As to the incidents attending a tenancy in common: tenants in common (like joint-tenants) are compellable by the ſtatutes of Henry VIII and William III, before-mentioned[1], to make partition of their lands; which they were not at common law. They properly take by diſtinct moieties, and have no entirety of intereſt; and therefore there is no ſurvivorſhip between tenants in common. Their other incidents are ſuch as merely ariſe from the unity of poſſeſſion; and are therefore the ſame as appertain to joint-tenants merely upon that account: ſuch as being liable to reciprocal actions of waſte, and of account, by the ſtatutes of Weſtm. 2. c. 22. and 4 Ann. c. 16. For by the common law no tenant in common was liable to account to his companion for embezzling the profits of the eſtate[2]; though, if one actually turns the other out of poſſeſſion, an action of ejectment will lie againſt him[3]. But, as for other incidents of joint-tenants, which ariſe from the privity of title, or the union and entirety of intereſt, (ſuch as joining or being joined in actions[4], unleſs in the caſe where ſome intire or indiviſible thing is to be recovered[5]) theſe are not applicable to tenants in common, whoſe intereſts are diſtinct, and whoſe titles are not joint but ſeveral.

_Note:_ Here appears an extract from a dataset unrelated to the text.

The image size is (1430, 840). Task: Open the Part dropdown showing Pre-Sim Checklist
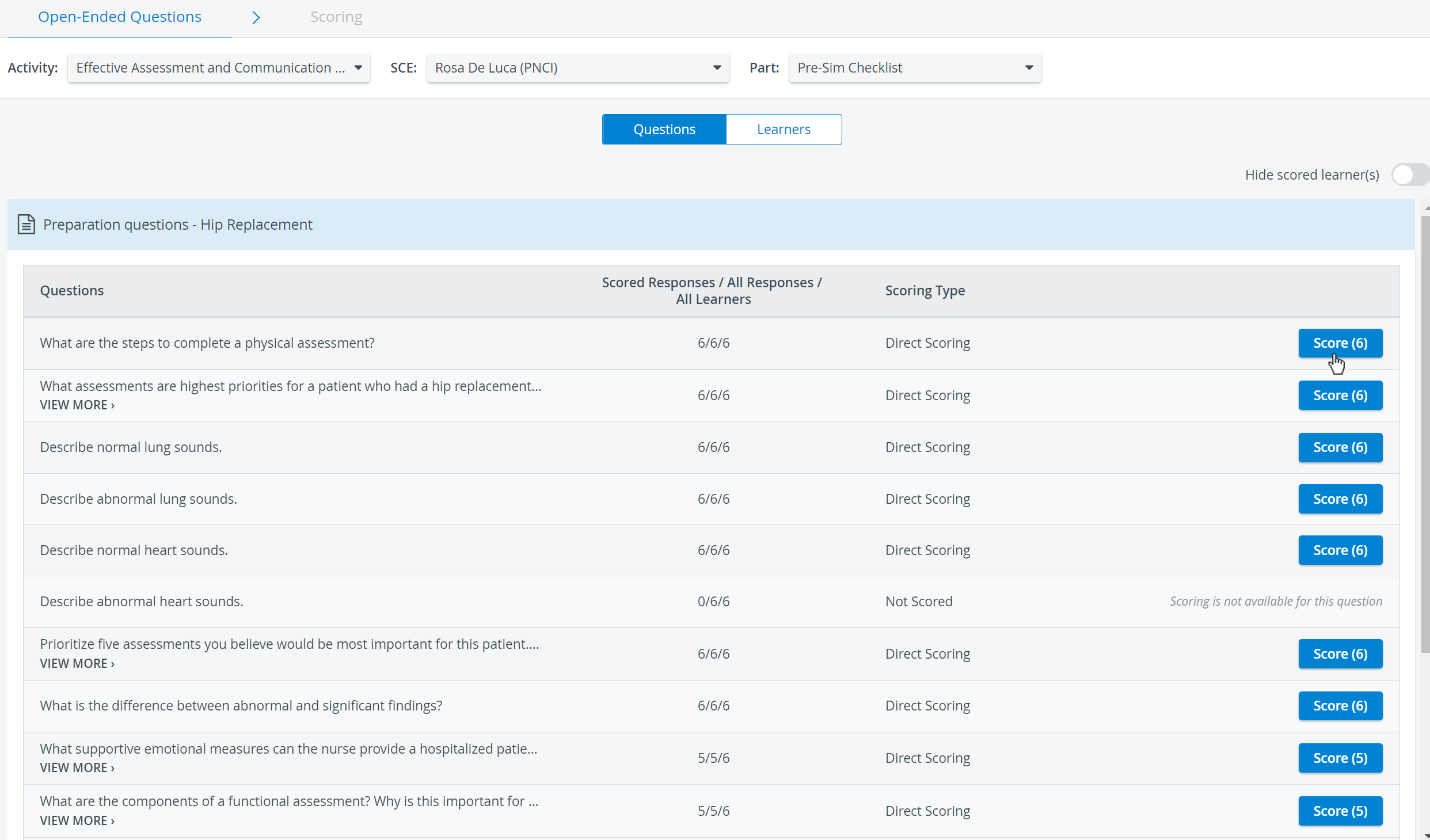point(915,68)
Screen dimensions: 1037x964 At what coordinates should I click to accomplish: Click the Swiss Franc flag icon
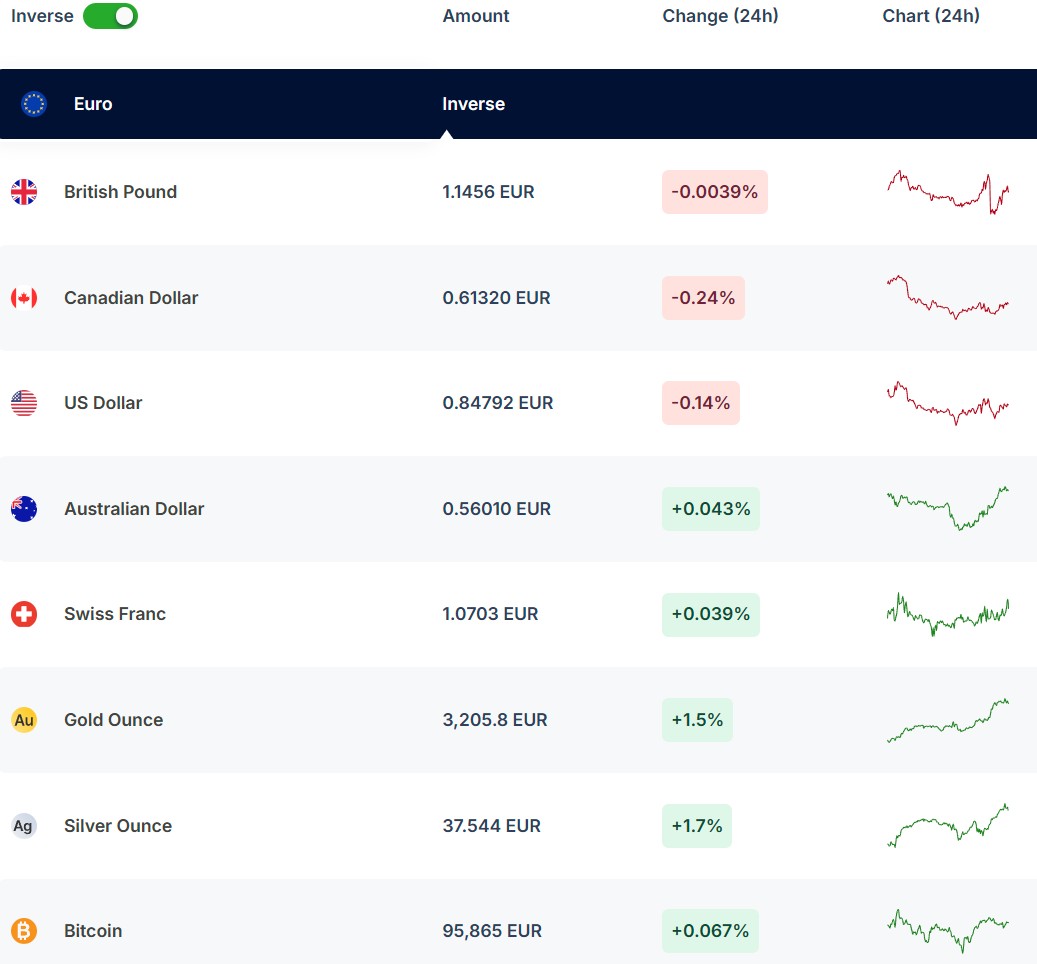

Estates in common can only be diſſolved two ways: 1. By uniting all the titles and intereſts in one tenant, by purchaſe or otherwiſe; which brings the whole to one ſeveralty: 2. By making partition between the ſeveral tenants in common, which gives them all reſpective ſeveralties. For indeed tenancies in common differ in nothing from ſole eſtates, but merely in the blending and unity of poſſeſſion. And this finiſhes our enquiries with reſpect to the nature of eſtates.

  1. pag. 185, & 186.
  2. Co. Litt. 199.
  3. Ibid. 200.
  4. Litt. §. 311.
  5. Co. Litt. 197.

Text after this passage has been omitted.